AIM OF THE EXERCISE:
The word "size" marks the lines you need; copy each of them from the data.

RECORDS FOR PROCESSING:
--------------------------------------------------

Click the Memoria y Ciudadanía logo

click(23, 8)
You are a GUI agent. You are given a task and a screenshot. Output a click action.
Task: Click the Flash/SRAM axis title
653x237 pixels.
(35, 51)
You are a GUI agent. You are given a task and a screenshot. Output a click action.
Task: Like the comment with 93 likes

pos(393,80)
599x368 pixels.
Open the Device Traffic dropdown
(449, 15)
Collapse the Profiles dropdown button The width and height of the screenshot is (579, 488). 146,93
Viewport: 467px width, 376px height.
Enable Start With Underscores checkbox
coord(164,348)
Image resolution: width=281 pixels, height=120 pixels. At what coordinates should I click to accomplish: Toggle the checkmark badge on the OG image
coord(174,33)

--------------------------------------------------

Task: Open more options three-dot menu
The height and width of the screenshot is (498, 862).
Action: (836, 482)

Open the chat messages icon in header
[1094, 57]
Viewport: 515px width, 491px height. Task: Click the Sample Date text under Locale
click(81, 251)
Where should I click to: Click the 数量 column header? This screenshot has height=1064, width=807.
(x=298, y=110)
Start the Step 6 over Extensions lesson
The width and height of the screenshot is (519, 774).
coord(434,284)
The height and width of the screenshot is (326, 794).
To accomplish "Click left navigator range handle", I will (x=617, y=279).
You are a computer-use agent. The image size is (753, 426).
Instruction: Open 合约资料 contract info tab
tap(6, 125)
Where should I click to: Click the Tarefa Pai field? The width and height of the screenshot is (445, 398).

--------------------------------------------------

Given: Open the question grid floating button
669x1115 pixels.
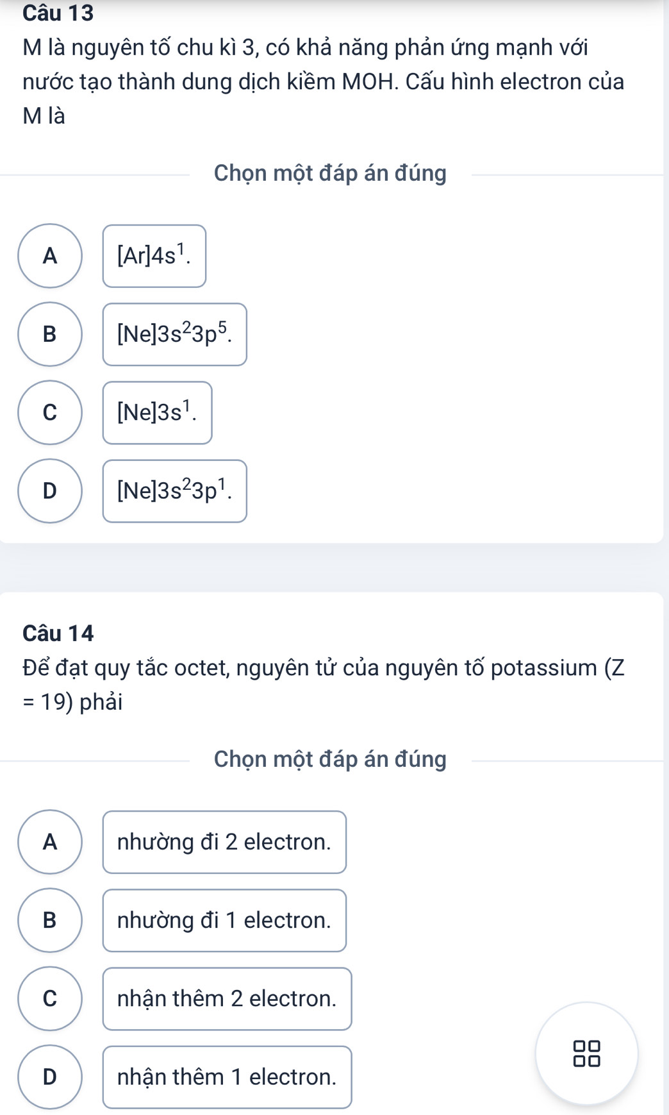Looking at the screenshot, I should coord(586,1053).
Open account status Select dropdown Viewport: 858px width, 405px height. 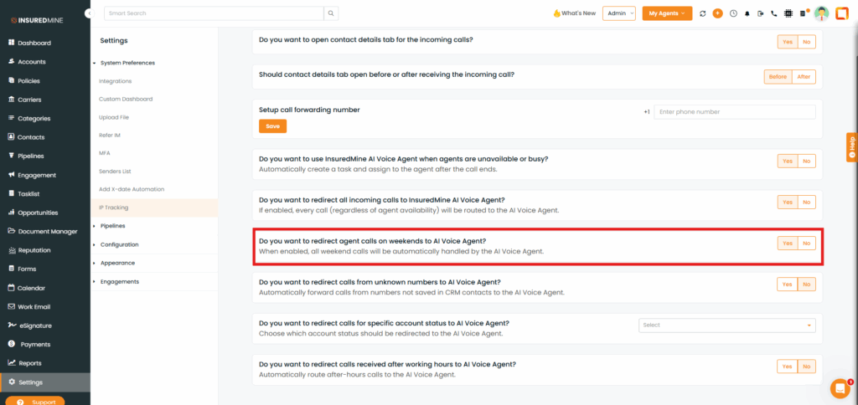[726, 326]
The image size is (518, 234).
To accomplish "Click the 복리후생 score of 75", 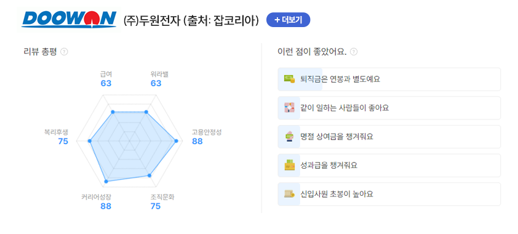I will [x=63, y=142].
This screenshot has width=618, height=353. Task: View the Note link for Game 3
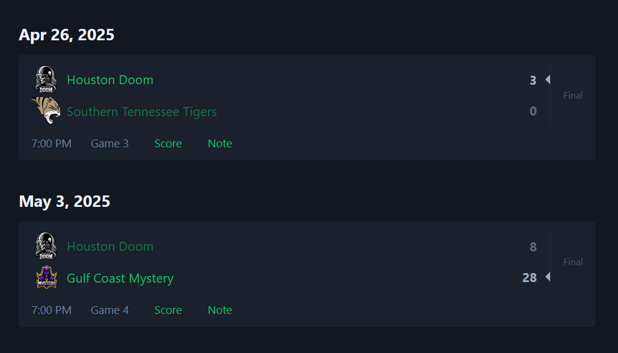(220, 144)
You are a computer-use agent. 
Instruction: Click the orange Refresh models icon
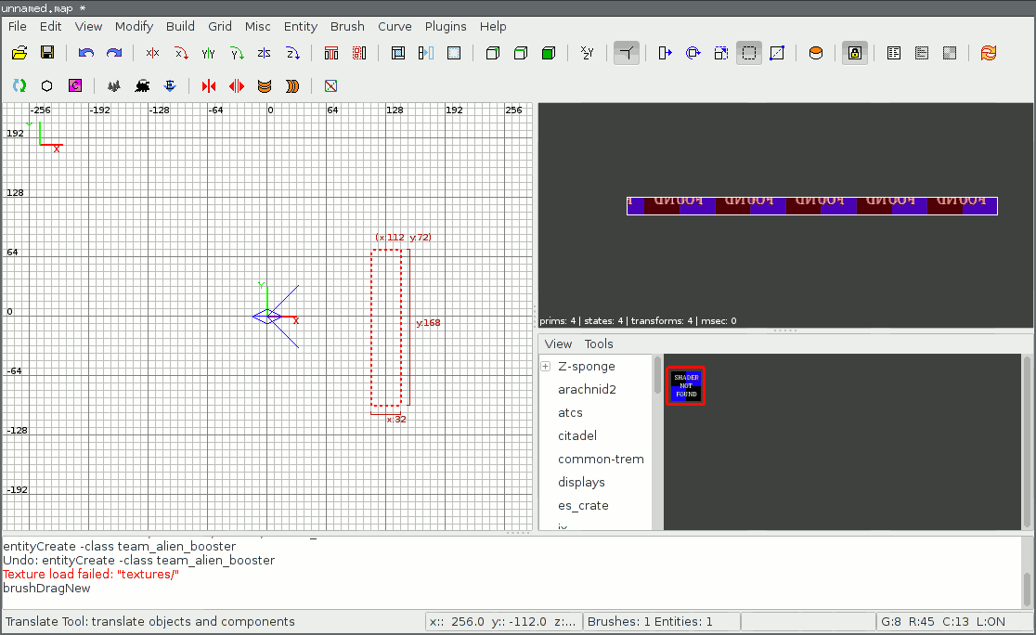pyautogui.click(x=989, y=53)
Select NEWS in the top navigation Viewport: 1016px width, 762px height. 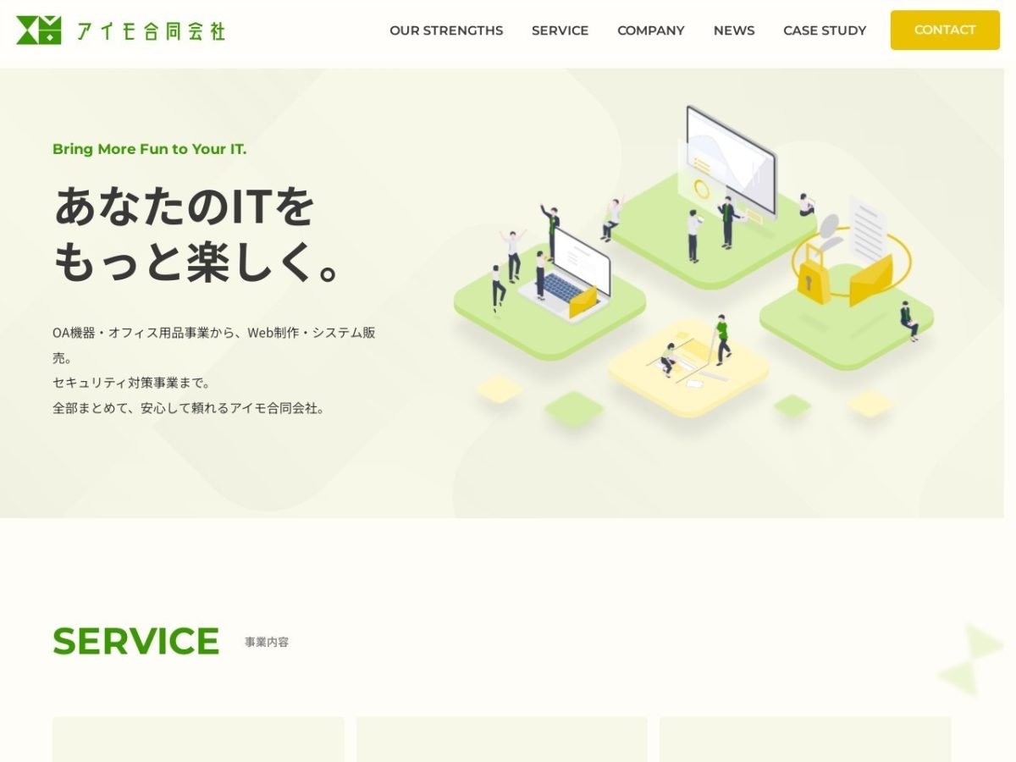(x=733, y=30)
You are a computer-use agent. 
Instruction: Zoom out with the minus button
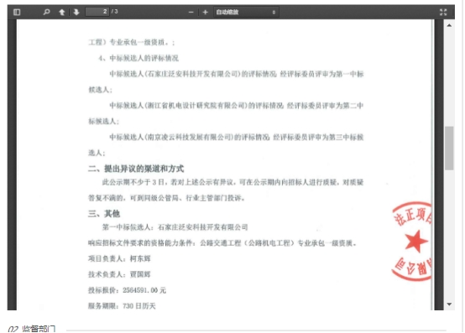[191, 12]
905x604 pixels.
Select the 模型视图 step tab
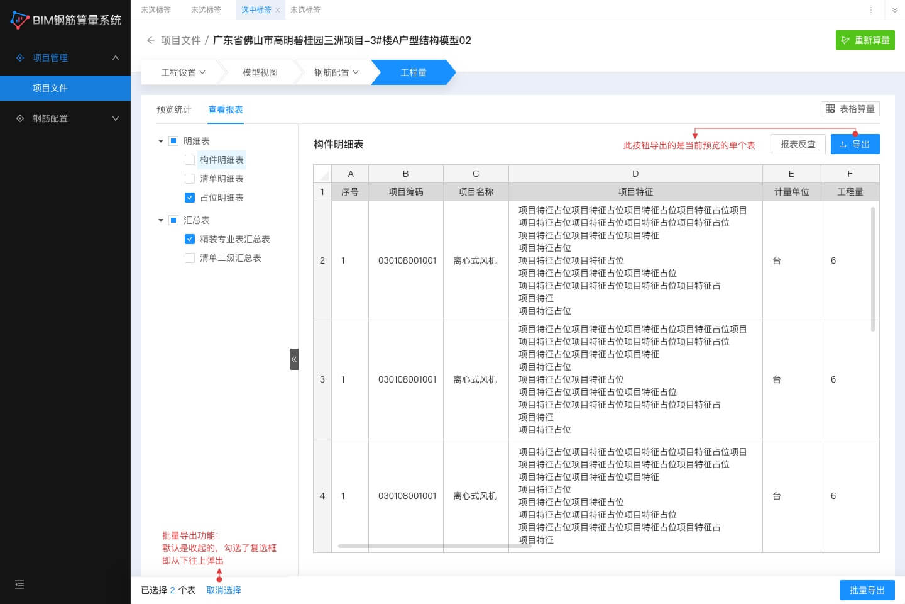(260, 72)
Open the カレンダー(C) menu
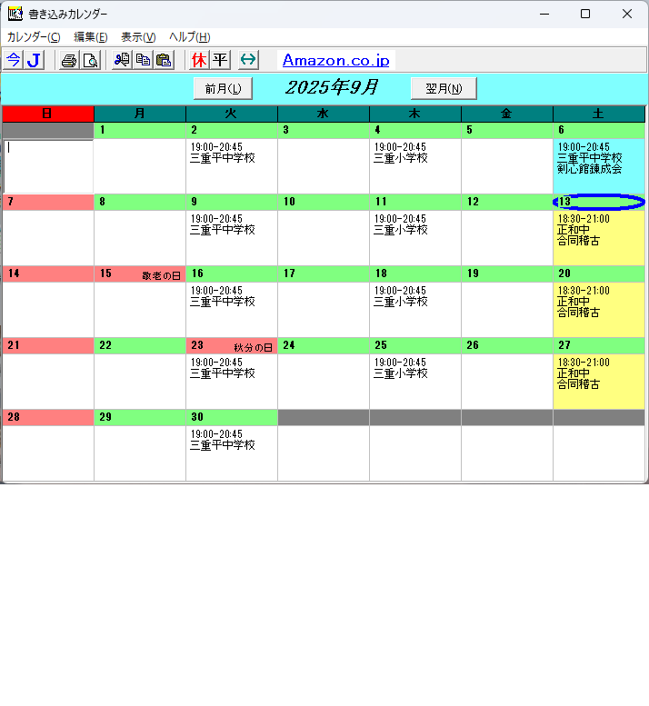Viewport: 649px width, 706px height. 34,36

--------------------------------------------------

ANSWER FOR THE TASK:
You are a computer-use agent. The image size is (753, 426).
The image size is (518, 234).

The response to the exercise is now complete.